Selon les données du ministère de la Santé publique, on enregistre 60 décès pour 1000 naissances depuis 2014. Un chiffre extrêmement élevé qui place le Cameroun parmi les pires pays en matière de mortalité infanto-juvénile au niveau mondial.
« On enregistre trop de décès d’enfants entre zéro et cinq ans. Pour un pays sérieux, ce chiffre est très élevé. Il faut stopper cela. Malheureusement, l’Etat ne fait aucun effort. Les fonds alloués à la santé sont insuffisants ; il y a un manque d’équipements. On assiste à des soins anarchiques avec tout le monde qui s’autoproclame médecin. La situation des enfants deûà 5 ans a besoin d’une très grande attention en ce moment», regrette le Dr Evelyn Mah.

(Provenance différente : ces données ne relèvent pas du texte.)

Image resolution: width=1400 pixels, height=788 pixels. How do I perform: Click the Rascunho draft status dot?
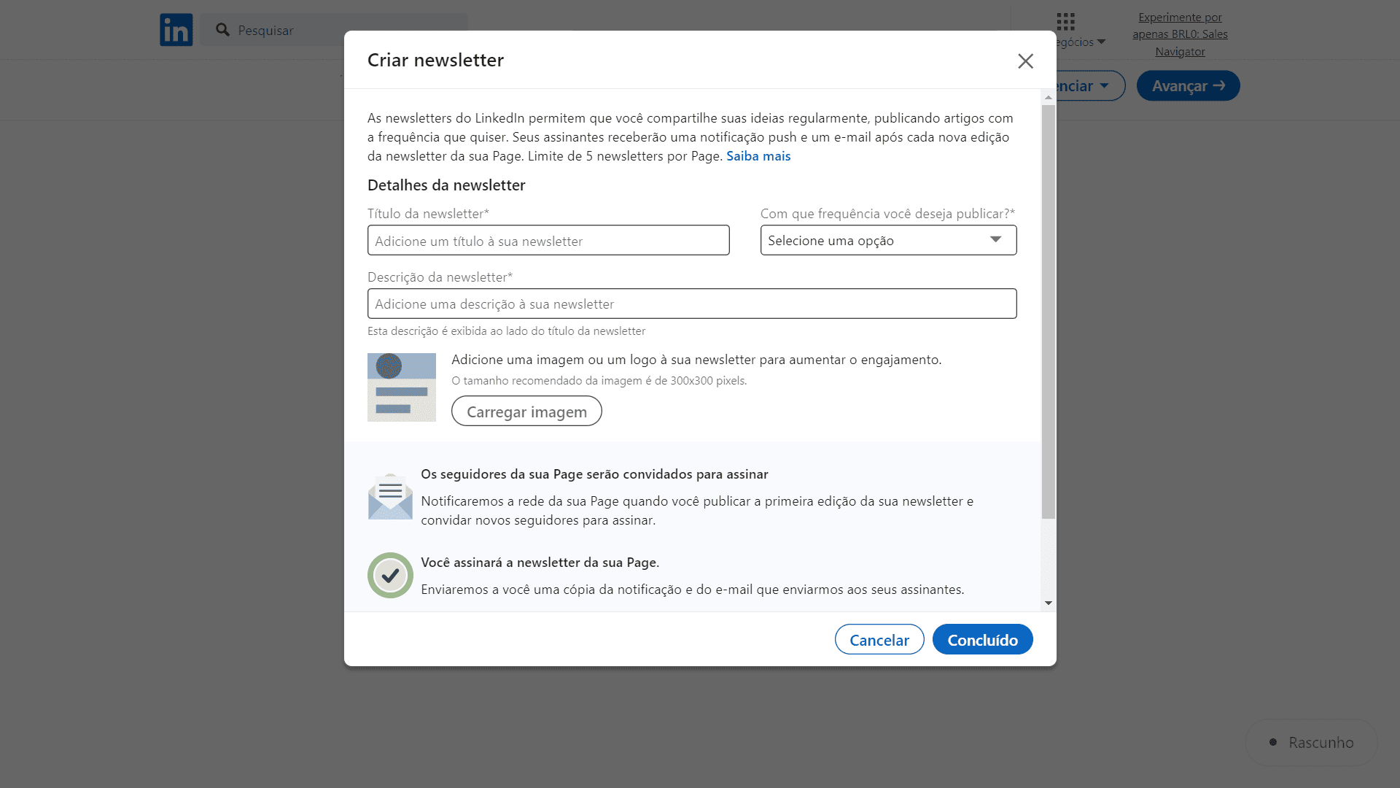point(1273,742)
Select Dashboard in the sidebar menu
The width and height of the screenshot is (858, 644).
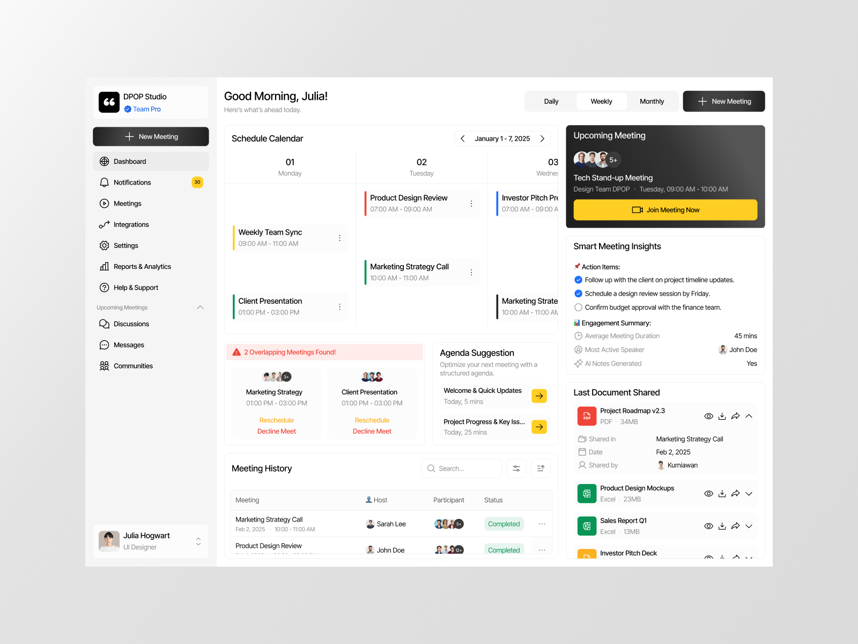[129, 161]
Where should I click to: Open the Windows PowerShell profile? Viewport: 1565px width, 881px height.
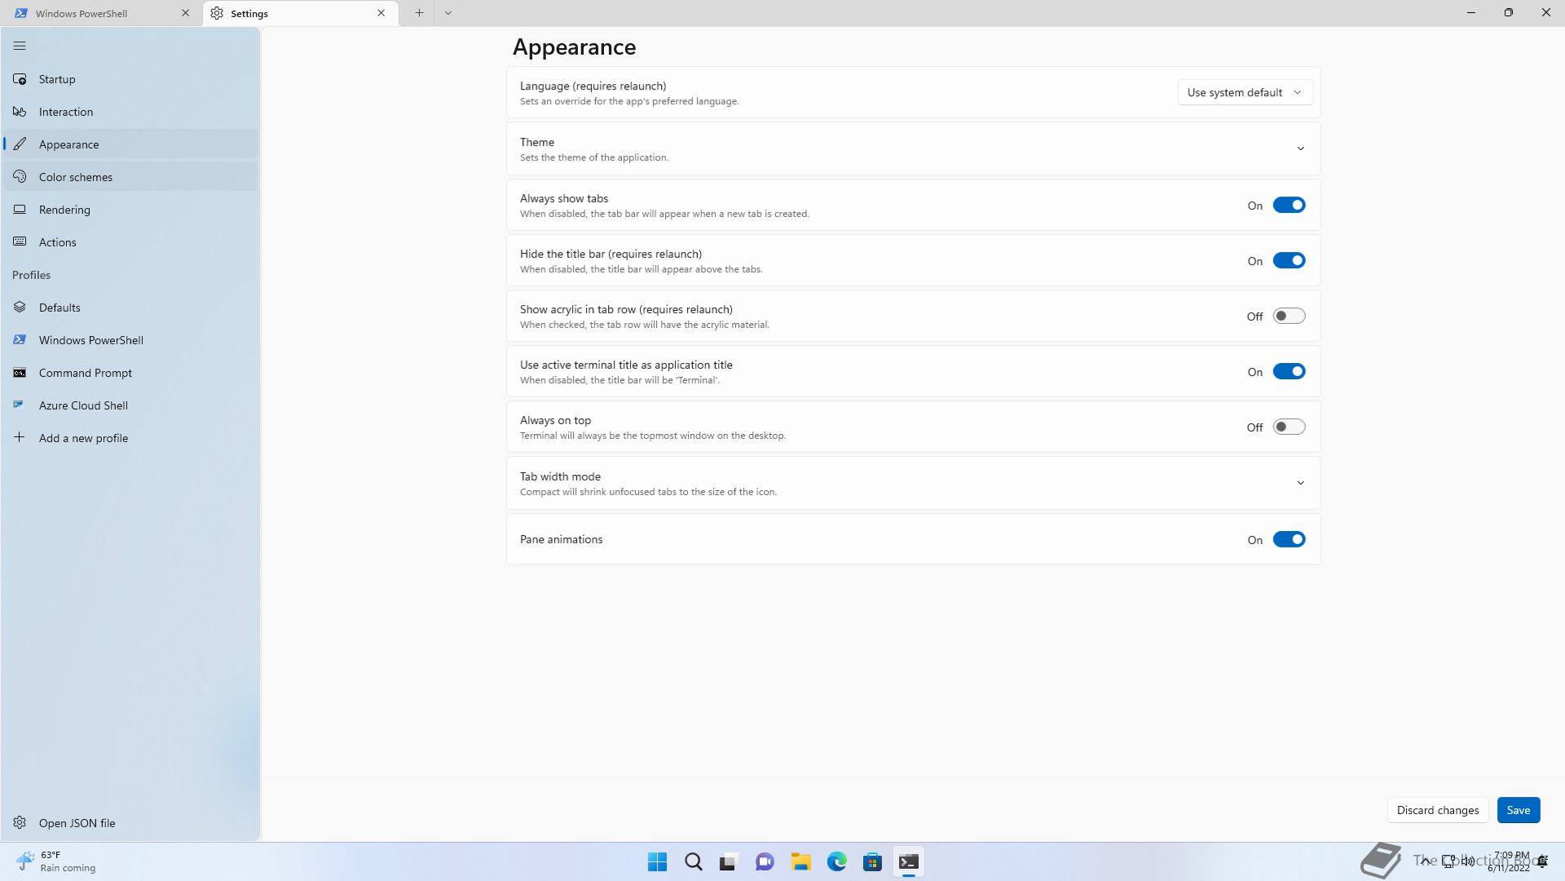tap(90, 340)
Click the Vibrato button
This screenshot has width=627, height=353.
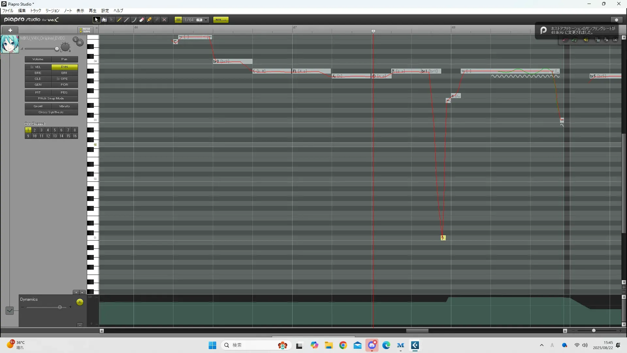pyautogui.click(x=64, y=106)
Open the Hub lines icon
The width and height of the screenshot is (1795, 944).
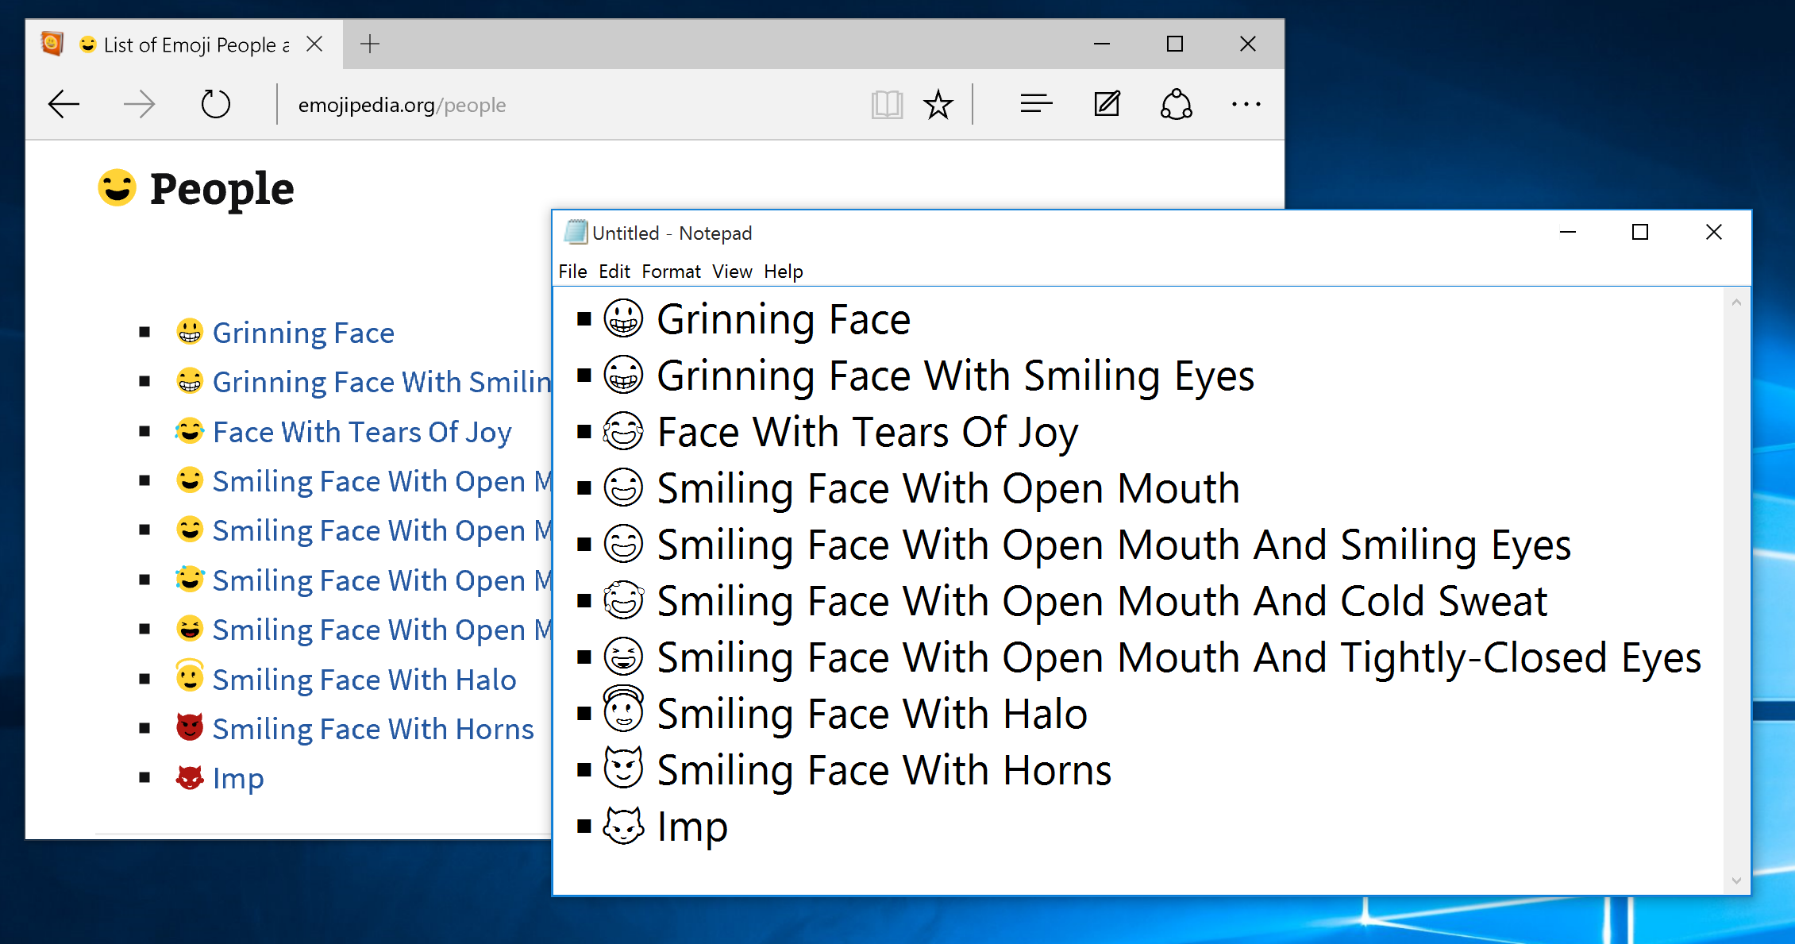point(1036,104)
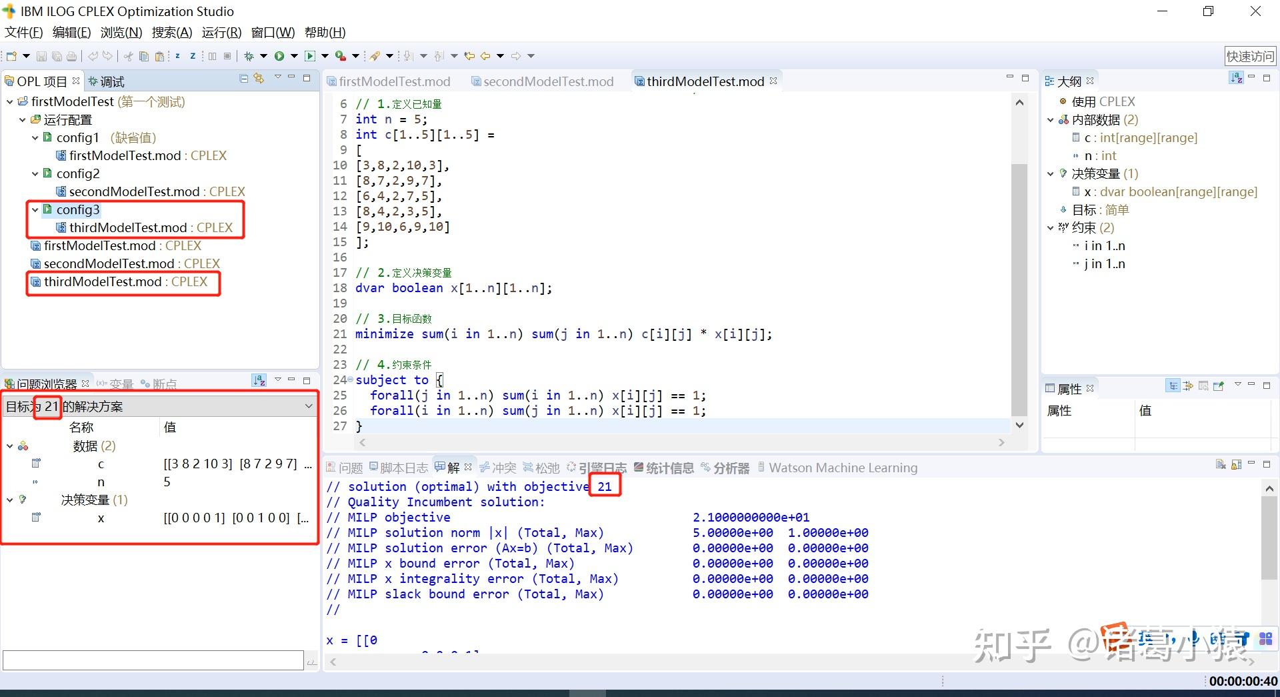The image size is (1280, 697).
Task: Open the 运行(R) menu
Action: (x=221, y=32)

Mortalité infanto-juvénile
Le départ massif des jeunes pédiatres est donc une grande perte pour le pays. Ceux qui décident même de rester sont obligés de travailler pour les hôpitaux privés, en multipliant des gardes dans d’autres centres pour augmenter leurs gains et arrondir leurs fins du mois.
« Il y a un énorme problème de relève et de suivi des plus jeunes. Parce qu’ils courent derrière l’argent, ils n’ont pas le temps d’assister aux réunions de l’Association des pédiatres. Moi j’ai 57 ans, mais lors de la réunion je suis le plus jeune dans la salle. C’est uniquement les anciens pédiatres qui viennent réfléchir sur les problèmes de la corporation. On aura un problème de relève dans ce pays », prédit le Dr Berthe Toukam.
La Société camerounaise de pédiatrie lance tout de même un cri d’alarme. Elle affirme que les indicateurs de santé de nos enfants ne sont pas meilleurs. Il faut trouver un moyen d’augmenter le ratio de 10 pédiatres formés par an pour essayer de résoudre le problème.